By Mary Hladky
In the wake of the horrific Surfside condo collapse, Boca Raton is moving rapidly to enact rules that would require aging buildings to be inspected for safety.
Mayor Scott Singer said that rules will be discussed at the City Council’s next meeting on July 27 and could be enacted in August.
Singer and city staff envision tougher standards than those in place in Miami-Dade County, where licensed engineers or architects must certify a building’s safety or document needed repairs after it turns 40, and then every 10 years after that, to meet recertification standards.
Specifics are being hammered out, but Singer said the city doesn’t want to wait until a building is 40 years old to inspect it and start any needed repairs.
“By putting in recertification standards, we can provide greater protection and safeguards for the residents than what we already have,” Singer said on June 29.
Officials in other cities and the county also are considering similar actions, and Singer expects that building safety regulations could be done regionally or statewide.
But since the state Legislature won’t be in session again until next year, “I thought it was important to move now,” he said.
Miami-Dade created the 40-year recertification requirement in 1974 after the collapse of a 30-year-old office building in downtown Miami that killed seven people. Broward County adopted similar rules in 2005.
Palm Beach County, however, never followed suit. It’s up to condominium boards to make sure their buildings are adequately maintained.
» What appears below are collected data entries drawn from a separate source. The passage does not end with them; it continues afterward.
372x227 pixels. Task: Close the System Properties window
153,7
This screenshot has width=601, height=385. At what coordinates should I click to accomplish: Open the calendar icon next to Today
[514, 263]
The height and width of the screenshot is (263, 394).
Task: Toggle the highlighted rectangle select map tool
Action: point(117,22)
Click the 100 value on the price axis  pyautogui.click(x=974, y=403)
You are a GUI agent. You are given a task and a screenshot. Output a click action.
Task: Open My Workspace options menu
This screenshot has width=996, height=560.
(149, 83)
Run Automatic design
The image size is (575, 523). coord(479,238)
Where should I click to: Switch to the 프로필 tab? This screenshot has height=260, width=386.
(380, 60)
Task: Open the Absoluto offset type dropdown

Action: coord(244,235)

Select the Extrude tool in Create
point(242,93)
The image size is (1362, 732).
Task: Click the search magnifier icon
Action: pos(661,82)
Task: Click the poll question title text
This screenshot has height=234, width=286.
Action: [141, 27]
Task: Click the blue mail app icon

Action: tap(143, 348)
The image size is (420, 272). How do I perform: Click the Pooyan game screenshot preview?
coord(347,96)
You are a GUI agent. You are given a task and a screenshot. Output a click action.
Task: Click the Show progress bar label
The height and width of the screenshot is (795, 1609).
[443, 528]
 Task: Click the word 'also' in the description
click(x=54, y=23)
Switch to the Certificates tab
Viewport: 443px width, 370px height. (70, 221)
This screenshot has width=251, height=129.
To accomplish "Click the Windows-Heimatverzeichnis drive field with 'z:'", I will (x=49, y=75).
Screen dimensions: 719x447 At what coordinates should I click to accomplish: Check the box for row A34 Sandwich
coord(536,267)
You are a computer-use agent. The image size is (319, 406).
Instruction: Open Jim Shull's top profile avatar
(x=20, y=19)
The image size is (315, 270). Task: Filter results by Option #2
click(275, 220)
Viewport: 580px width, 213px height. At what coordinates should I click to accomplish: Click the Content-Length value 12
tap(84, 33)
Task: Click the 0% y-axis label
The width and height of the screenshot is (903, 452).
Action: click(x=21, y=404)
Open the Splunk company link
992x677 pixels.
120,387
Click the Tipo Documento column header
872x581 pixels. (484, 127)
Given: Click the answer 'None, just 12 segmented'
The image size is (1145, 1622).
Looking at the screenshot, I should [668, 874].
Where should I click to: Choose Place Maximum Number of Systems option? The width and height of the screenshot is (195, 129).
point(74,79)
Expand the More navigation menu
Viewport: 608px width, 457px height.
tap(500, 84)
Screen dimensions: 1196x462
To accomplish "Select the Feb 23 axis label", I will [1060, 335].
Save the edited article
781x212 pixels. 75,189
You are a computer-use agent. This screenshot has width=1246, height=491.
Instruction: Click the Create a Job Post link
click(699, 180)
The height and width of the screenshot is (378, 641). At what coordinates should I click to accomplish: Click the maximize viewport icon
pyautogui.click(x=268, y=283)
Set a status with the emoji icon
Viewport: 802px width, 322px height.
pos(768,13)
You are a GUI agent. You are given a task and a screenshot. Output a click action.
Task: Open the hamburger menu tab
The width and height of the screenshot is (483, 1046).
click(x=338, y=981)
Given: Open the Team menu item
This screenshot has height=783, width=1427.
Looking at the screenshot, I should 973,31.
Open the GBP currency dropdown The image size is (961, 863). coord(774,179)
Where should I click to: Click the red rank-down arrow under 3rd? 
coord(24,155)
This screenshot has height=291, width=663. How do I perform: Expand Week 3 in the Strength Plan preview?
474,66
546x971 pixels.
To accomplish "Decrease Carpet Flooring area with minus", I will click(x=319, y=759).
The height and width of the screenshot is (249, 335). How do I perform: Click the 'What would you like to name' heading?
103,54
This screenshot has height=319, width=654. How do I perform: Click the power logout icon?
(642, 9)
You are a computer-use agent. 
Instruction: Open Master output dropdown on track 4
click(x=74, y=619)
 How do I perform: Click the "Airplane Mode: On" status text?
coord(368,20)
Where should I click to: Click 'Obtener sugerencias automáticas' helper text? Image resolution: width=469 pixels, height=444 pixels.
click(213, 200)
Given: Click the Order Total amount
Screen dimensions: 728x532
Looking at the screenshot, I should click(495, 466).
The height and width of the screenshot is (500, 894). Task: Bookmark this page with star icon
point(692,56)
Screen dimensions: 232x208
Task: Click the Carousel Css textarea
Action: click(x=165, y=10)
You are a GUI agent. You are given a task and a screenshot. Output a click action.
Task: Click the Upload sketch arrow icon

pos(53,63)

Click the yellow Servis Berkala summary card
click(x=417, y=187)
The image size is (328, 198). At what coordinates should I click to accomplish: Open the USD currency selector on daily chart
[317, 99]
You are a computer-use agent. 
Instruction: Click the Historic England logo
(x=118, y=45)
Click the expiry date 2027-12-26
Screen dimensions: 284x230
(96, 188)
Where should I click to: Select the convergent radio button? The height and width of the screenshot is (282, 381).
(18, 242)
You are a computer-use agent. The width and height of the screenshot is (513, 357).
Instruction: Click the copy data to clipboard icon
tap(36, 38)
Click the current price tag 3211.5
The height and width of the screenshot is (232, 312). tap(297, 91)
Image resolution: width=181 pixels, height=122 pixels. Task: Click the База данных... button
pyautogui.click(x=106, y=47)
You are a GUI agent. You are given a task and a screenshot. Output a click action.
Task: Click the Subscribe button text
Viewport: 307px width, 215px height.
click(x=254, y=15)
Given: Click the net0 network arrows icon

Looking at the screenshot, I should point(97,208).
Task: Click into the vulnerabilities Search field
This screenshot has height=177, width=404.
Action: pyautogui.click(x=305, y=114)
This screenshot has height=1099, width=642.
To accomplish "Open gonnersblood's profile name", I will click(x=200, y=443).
In Boca, Singer said the La Fontana condo at 2003 N. Ocean Blvd. is nearing completion of a very costly restoration.
Yet the decision to begin expensive repairs can be fraught, with some condo owners resisting projects that will require paying hefty special assessments.
The board of Surfside’s Champlain Towers South first learned their building needed extensive repairs in 2018. Although its board levied special assessments and arranged financing, work had just begun when it collapsed in the middle of the night on June 24 as many of its residents were sleeping.
The project cost had risen from $9 million in 2018 to $15 million before the collapse, the Miami Herald has reported.
But the scope of the tragedy has pushed Miami-Dade leaders to toughen standards even more. For example, Miami Beach has begun visual inspections of the 507 buildings in the city that require 40-year recertification, according to the Herald.
An analysis done by The Coastal Star of Palm Beach County property records shows 73 condos or co-ops are located on the barrier island in Boca Raton. Of these, 56 were built before 1982.